Nach einer kurzen Einführung in die Grundlagen der Mikrofluidik und Papiermikrofluidik untersuchten die Schülerinnen und Schüler zunächst verschiedene Papiermaterialien wie Kopierpapier, Kaffeefilter und Filterpapier. In kleinen Experimenten bestimmten und verglichen sie die Fließgeschwindigkeit von Flüssigkeiten sowie deren Trennungsverhalten und lernten, welche Materialeigenschaften für mikrofluidische Anwendungen entscheidend sind.
Im Anschluss entwickelten die Teilnehmenden eigene papierbasierte Mikrokanäle. Mithilfe von Wachsmalstiften wurden hydrophobe Barrieren erzeugt, um den Flüssigkeitstransport gezielt zu steuern und farbige Lösungen innerhalb der Papierstrukturen zu mischen.
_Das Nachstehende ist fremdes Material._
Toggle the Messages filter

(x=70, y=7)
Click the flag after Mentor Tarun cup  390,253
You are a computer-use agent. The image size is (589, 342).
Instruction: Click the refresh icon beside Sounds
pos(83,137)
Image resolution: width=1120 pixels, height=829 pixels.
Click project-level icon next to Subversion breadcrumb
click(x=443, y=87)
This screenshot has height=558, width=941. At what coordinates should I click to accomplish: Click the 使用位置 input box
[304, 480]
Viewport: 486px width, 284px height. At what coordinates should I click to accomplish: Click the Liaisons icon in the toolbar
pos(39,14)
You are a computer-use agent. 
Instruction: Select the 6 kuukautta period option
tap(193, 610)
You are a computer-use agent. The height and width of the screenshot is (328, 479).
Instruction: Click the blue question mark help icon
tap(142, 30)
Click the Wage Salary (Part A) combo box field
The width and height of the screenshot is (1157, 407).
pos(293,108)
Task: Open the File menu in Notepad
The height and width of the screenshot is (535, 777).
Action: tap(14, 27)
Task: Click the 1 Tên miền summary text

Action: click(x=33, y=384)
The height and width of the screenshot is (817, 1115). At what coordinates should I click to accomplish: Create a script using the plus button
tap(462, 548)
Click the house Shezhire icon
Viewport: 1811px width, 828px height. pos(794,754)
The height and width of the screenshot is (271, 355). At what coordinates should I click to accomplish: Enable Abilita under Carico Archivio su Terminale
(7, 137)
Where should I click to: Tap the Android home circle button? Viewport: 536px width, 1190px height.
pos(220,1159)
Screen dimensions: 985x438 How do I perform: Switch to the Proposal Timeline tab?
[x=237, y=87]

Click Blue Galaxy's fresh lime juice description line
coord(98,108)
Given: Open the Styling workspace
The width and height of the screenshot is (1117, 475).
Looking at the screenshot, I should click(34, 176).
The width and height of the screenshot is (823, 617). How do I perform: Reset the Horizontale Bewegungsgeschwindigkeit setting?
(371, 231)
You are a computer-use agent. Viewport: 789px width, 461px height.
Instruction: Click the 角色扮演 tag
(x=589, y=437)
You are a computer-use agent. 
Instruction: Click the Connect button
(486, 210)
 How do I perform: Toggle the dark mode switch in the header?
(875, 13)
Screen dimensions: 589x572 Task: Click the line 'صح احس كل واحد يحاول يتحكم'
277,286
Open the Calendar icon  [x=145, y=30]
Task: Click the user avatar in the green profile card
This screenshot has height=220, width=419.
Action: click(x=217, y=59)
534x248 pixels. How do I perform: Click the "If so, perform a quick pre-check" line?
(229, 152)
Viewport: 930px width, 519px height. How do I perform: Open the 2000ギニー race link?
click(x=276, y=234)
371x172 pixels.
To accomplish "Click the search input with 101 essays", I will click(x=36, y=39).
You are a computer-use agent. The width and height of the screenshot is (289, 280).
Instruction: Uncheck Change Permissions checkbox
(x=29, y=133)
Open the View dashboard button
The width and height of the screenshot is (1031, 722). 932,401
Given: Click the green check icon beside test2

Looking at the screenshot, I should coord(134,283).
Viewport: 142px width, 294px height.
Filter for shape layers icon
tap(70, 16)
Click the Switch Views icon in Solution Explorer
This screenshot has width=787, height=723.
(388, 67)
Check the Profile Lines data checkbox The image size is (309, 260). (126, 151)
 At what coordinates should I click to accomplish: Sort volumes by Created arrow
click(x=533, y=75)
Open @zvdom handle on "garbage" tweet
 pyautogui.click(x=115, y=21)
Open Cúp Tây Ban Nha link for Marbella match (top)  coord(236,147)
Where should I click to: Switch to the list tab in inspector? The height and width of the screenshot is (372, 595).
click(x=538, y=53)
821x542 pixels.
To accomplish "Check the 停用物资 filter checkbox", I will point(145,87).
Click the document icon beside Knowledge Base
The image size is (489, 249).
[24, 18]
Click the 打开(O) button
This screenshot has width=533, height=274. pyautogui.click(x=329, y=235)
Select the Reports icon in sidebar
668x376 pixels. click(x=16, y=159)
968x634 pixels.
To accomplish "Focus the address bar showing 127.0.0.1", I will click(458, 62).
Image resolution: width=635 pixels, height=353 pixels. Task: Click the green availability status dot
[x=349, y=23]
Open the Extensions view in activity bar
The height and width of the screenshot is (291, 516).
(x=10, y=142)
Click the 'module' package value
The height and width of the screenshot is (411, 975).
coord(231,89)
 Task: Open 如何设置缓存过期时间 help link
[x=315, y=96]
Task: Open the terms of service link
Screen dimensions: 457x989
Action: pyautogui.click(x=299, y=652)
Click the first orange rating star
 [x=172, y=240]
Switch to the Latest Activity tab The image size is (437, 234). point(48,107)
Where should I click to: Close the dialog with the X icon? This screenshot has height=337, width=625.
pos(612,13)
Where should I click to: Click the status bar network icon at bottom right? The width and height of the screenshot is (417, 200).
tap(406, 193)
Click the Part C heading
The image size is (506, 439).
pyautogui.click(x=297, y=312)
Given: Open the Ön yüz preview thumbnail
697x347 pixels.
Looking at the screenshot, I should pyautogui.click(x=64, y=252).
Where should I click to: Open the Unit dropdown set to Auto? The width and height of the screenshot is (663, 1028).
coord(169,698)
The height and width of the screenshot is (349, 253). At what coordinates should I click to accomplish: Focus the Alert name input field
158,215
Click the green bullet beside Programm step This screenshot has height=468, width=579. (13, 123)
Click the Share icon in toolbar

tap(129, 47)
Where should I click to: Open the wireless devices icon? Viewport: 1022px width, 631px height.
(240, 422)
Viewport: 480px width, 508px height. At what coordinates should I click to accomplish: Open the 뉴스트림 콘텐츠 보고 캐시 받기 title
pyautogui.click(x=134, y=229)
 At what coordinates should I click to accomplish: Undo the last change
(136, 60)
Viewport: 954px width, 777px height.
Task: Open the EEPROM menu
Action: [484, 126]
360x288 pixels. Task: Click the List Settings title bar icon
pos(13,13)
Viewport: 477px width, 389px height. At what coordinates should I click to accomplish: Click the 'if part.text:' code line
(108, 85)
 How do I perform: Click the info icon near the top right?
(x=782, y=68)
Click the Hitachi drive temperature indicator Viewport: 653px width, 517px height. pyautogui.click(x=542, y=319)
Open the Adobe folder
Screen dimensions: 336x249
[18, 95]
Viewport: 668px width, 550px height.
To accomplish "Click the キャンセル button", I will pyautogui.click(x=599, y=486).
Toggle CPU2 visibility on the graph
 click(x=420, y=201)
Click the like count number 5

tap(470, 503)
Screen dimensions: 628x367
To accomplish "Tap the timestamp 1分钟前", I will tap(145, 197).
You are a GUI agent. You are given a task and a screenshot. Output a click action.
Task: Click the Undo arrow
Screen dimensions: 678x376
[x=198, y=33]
Zum Abschluss standen zwei Anwendungen der Papiermikrofluidik im Mittelpunkt: Ein selbst hergestellter pH-Test auf Basis von Rotkohlsaft beziehungsweise einer Indikatorlösung wurde erfolgreich mit Zitronensaft und Soda getestet. Außerdem setzten die Schülerinnen und Schüler einen enzymatischen Glucosenachweis um. Dabei führte die Reaktion von Glucoseoxidase, Peroxidase und einem speziellen Redoxindikator in Anwesenheit reduzierender Zucker zu einer deutlich sichtbaren grünen Farbreaktion.
In einer gemeinsamen Abschlussrunde wurden die Versuchsergebnisse ausgewertet sowie die Vorteile und Grenzen der Papiermikrofluidik diskutiert. Der Workshop zeigte eindrucksvoll, wie sich mit einfachen Materialien moderne Forschung erlebbar machen lässt. Die Schülerinnen und Schüler arbeiteten mit großer Neugier und Begeisterung und erhielten spannende Einblicke in ein innovatives Forschungsfeld mit vielfältigen Anwendungen, beispielsweise in der medizinischen Diagnostik oder der Umweltanalytik.